Summary
In this chapter, we looked at how the Go language is very well-suited to developing graphical applications. Its design for handling concurrency makes the types of multithreading needed by GUIs easy to manage. Channels, the main thread-communication feature, are a little hard to learn, but through some basic examples, we saw how common concurrency issues could easily be avoided. The write-once-compile-anywhere ethos of Go means that developers can easily compile the same code and deliver native apps across most common platforms from a single codebase using the provided tools. As a modern language, it's designed to operate in a connected world and its support for network communications and web services is excellent – we ran examples that illustrated how objects can be easily transformed to and from common web formats.
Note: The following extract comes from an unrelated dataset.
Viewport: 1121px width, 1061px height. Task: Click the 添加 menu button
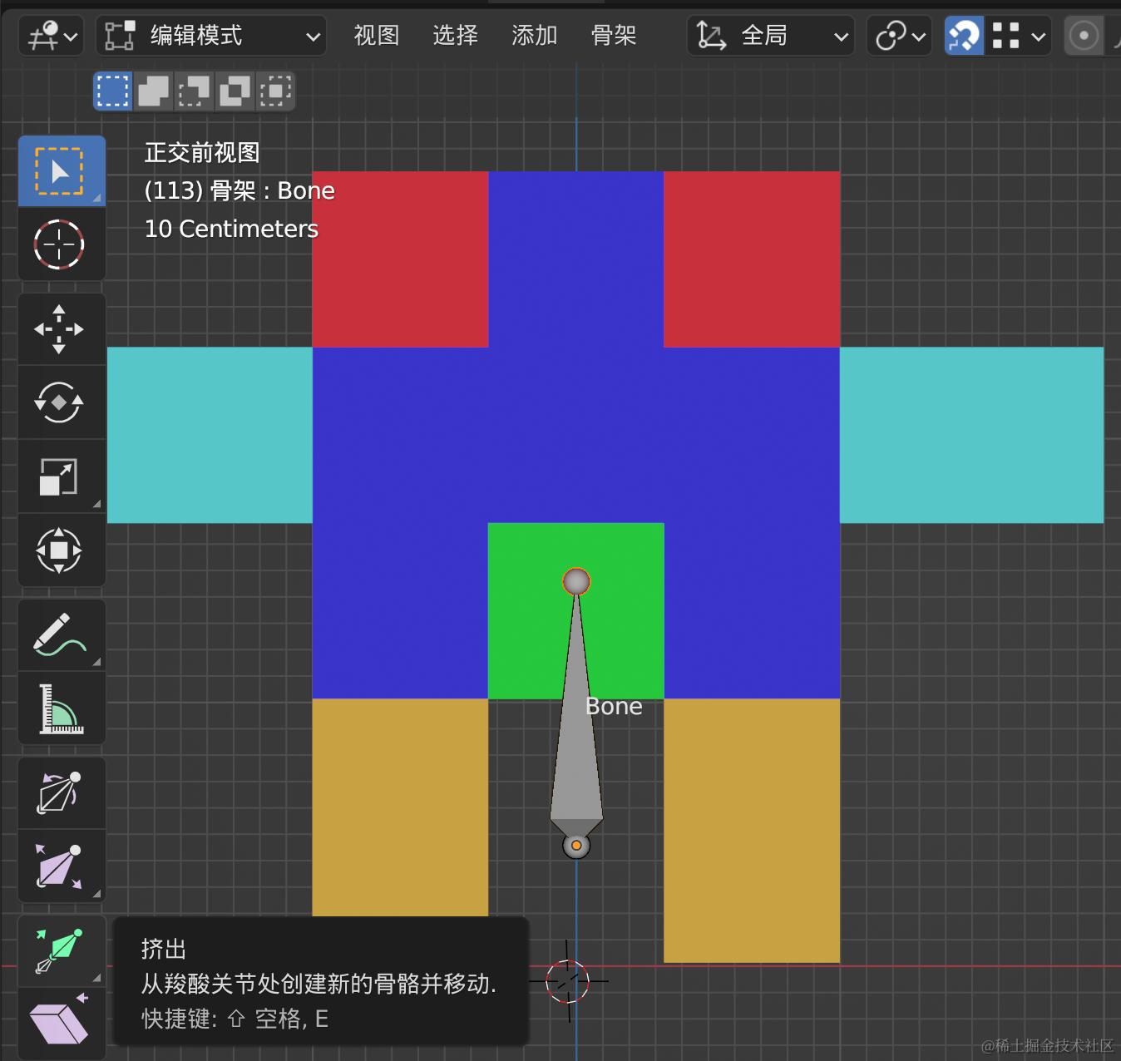pos(535,36)
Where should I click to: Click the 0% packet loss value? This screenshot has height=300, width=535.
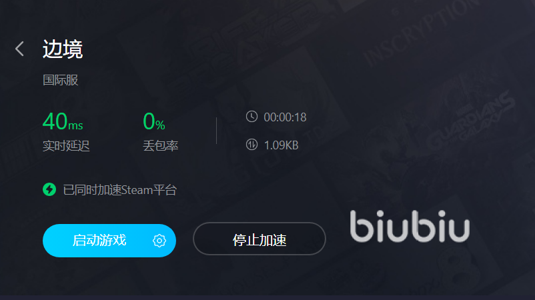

Having explored the many ways that Go suits graphical application development, we also reflected on the many toolkits available to choose from. Despite not having a standard user interface, there are many possibilities for building great-looking graphical apps with Go. In Chapter 4, Walk - Building Graphical Windows Applications, Chapter 5, andlabs UI - Cross-platform Native UIs, Chapter 6, Go-GTK - Multiple Platforms with GTK, Chapter 7, Go-Qt - Multiple Platforms with Qt Chapter 8, Shiny - Experimental Go GUI API Chapter 9, nk - Nuklear for Go, and Chapter 10, Fyne - Material Design based GUI, we'll look at the different toolkits available and how to start building your first Go-based GUI. We start by exploring how to build traditional user interfaces, beginning with apps for Microsoft Windows in Chapter 4, Walk - Building Graphical Windows Applications.